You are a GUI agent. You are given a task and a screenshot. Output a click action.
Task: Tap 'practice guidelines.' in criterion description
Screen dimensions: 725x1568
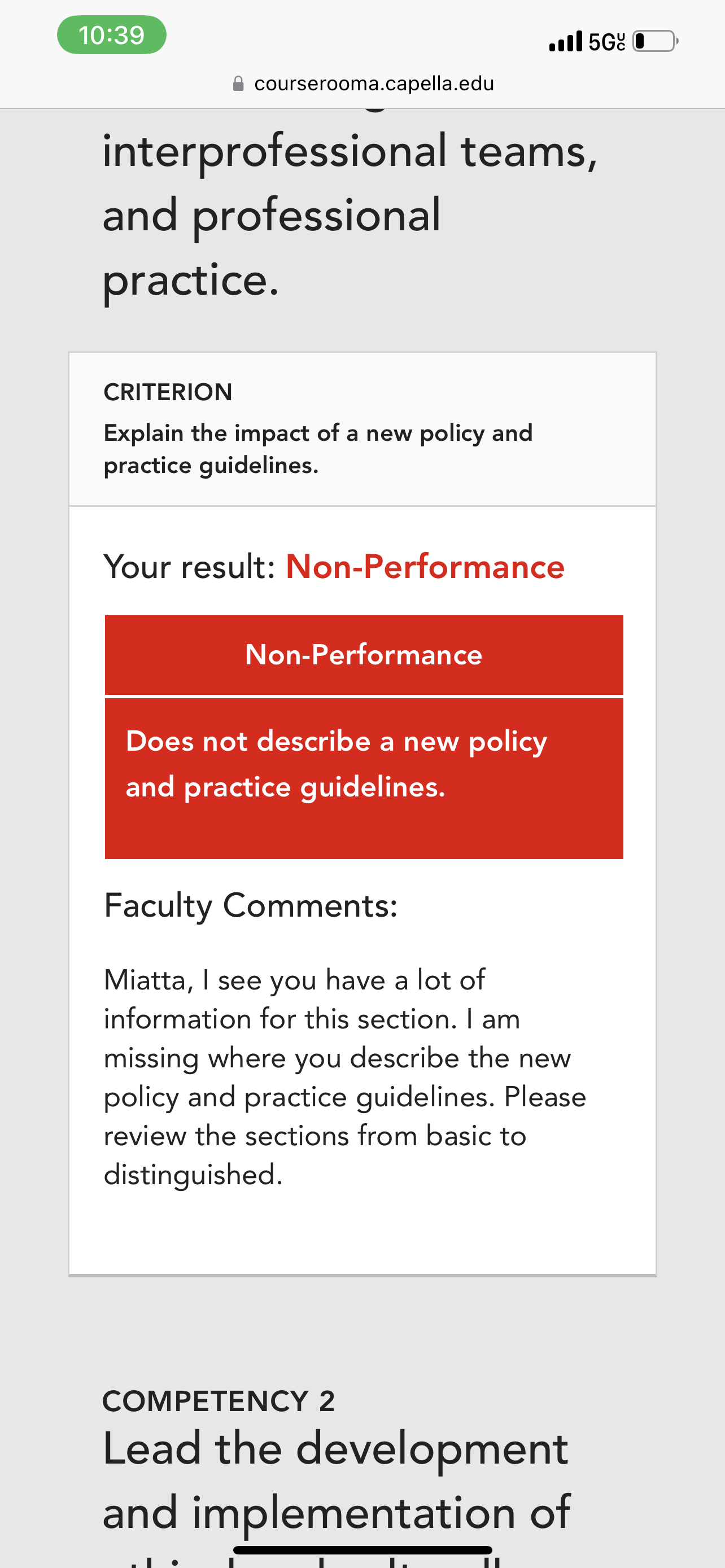211,466
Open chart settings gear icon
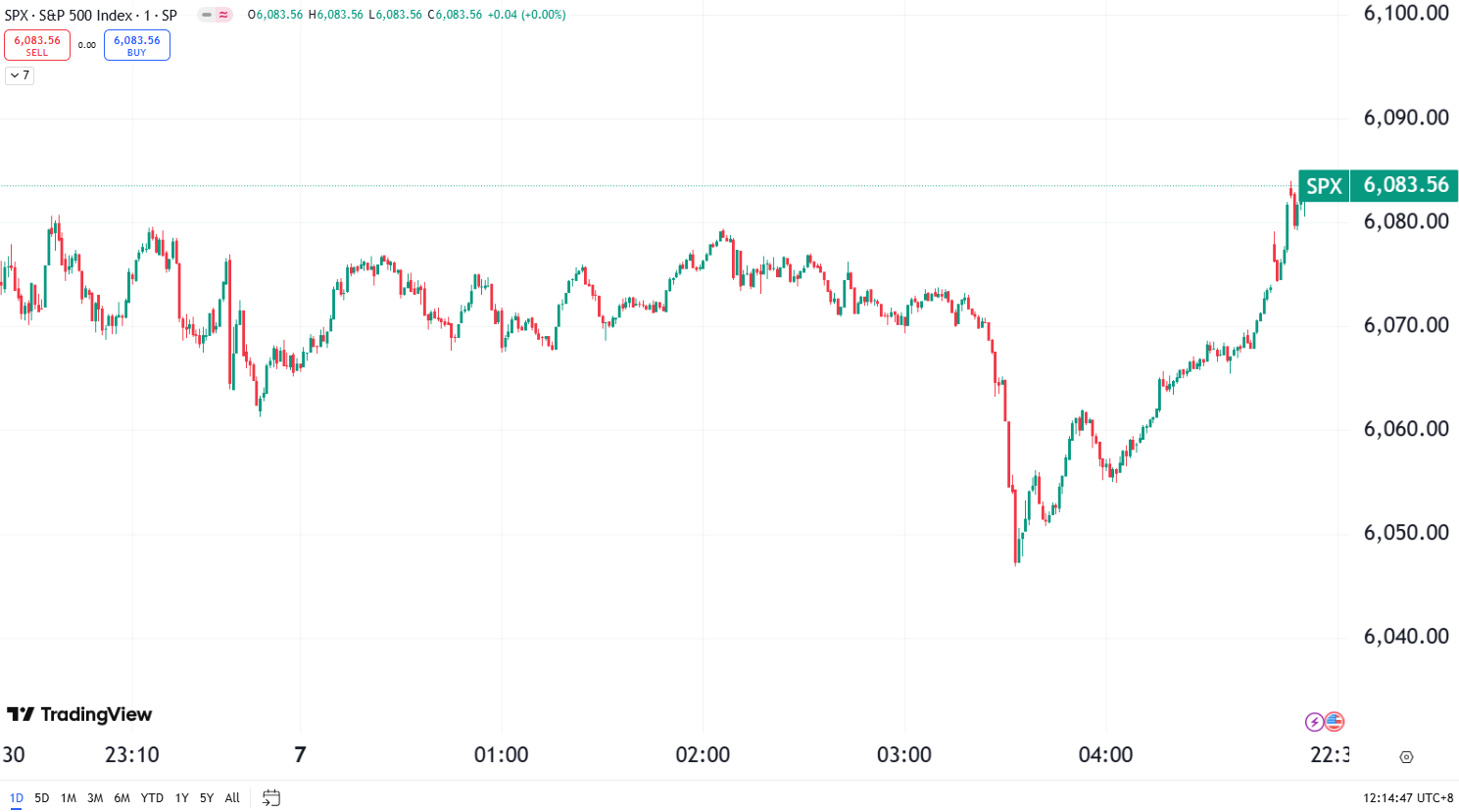This screenshot has width=1459, height=812. tap(1406, 757)
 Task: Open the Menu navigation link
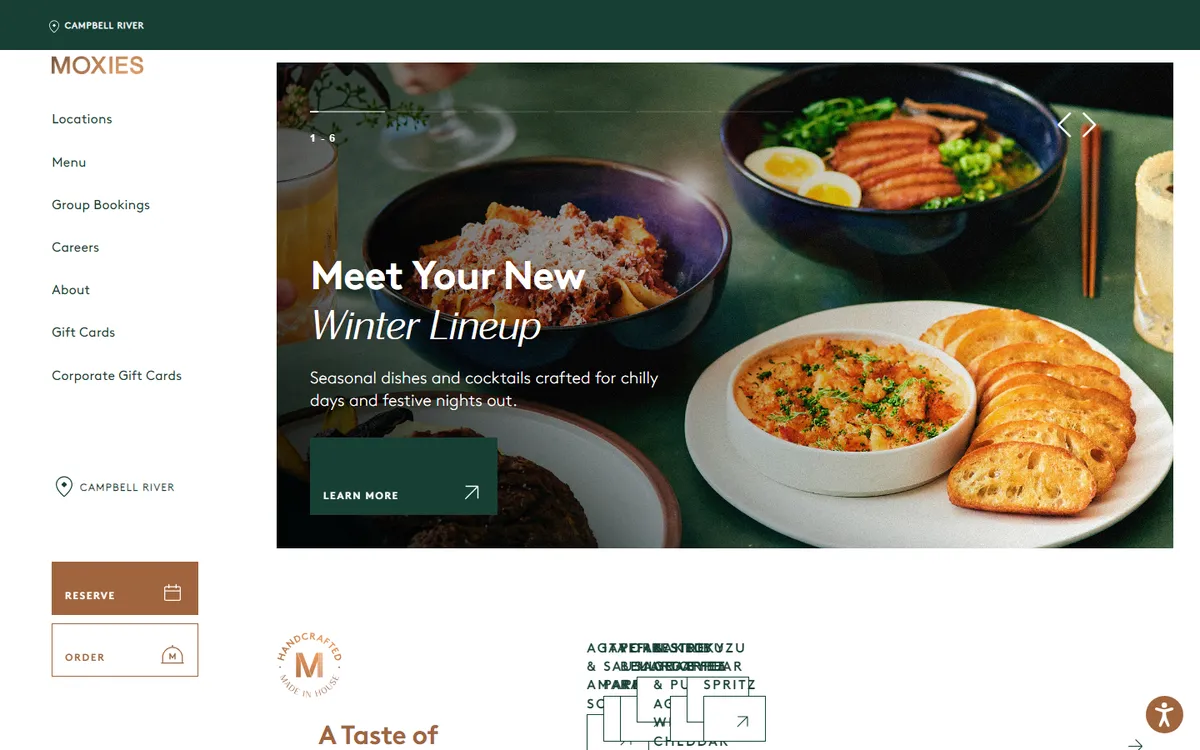69,162
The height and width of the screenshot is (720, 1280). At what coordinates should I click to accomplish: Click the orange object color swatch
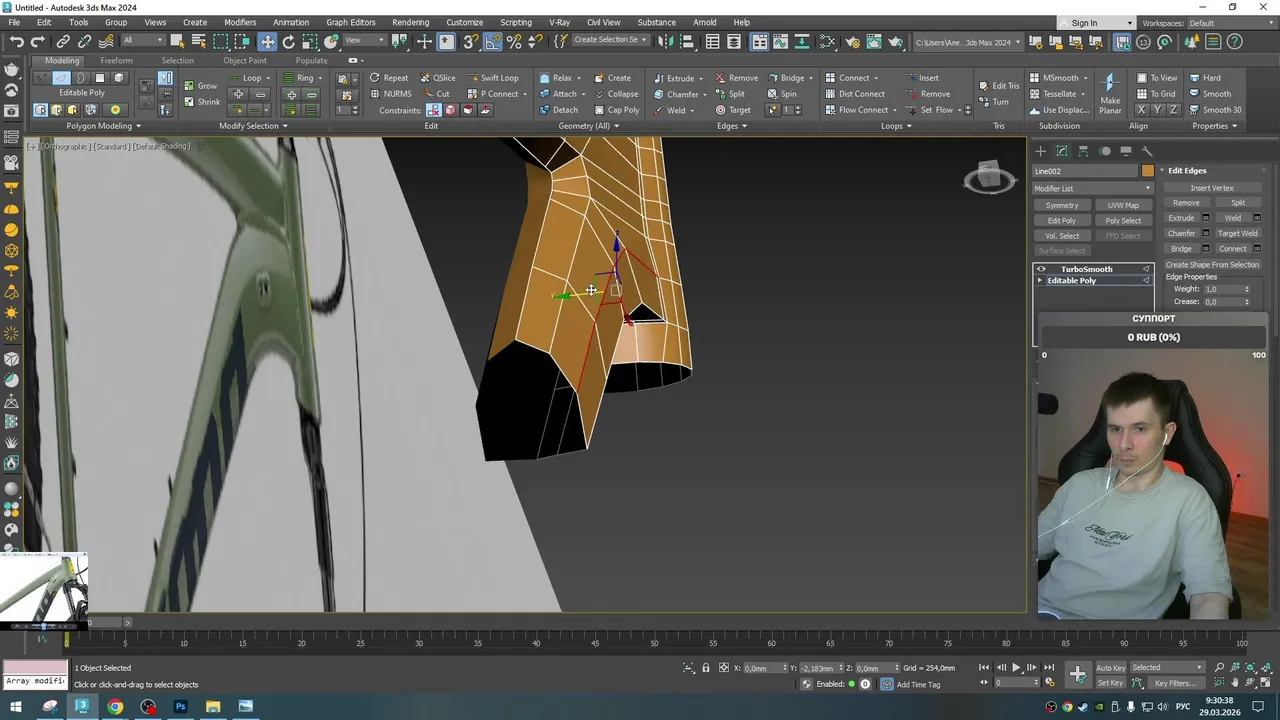1147,171
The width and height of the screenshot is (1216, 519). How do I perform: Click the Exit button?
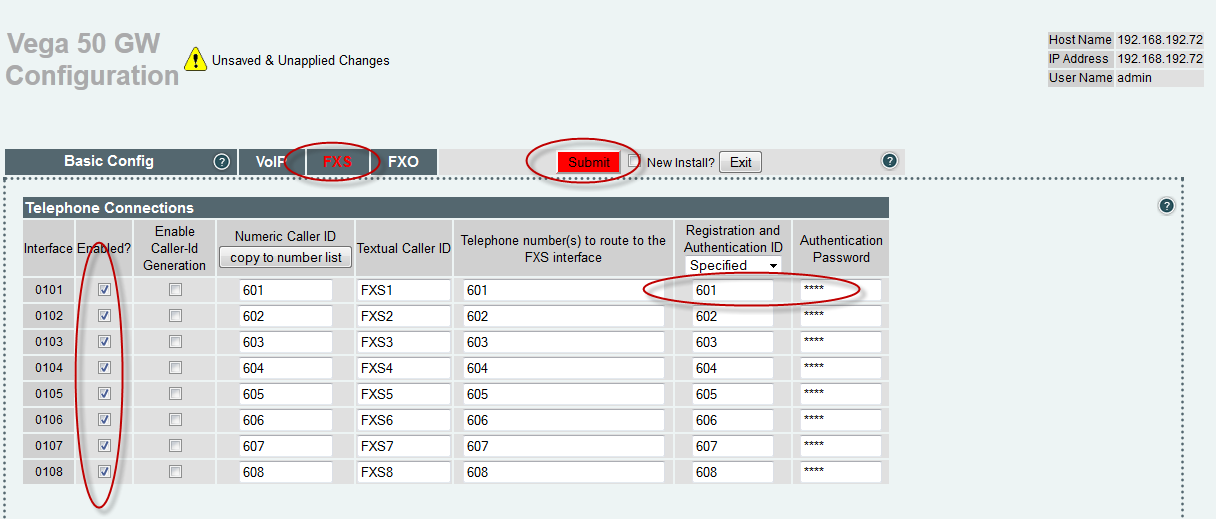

> **Exercise objective**
Quote only the lines that start at the line holding "Task: Open the Menu navigation link" and end at the last line of the entries, including both of those lines, and omit every picture.

> **Answer space**
 Task: Open the Menu navigation link
69,162
The height and width of the screenshot is (720, 1280). At what coordinates should I click to accomplish: Click the orange object color swatch
1147,171
The width and height of the screenshot is (1216, 519). How do I perform: Click the Exit button?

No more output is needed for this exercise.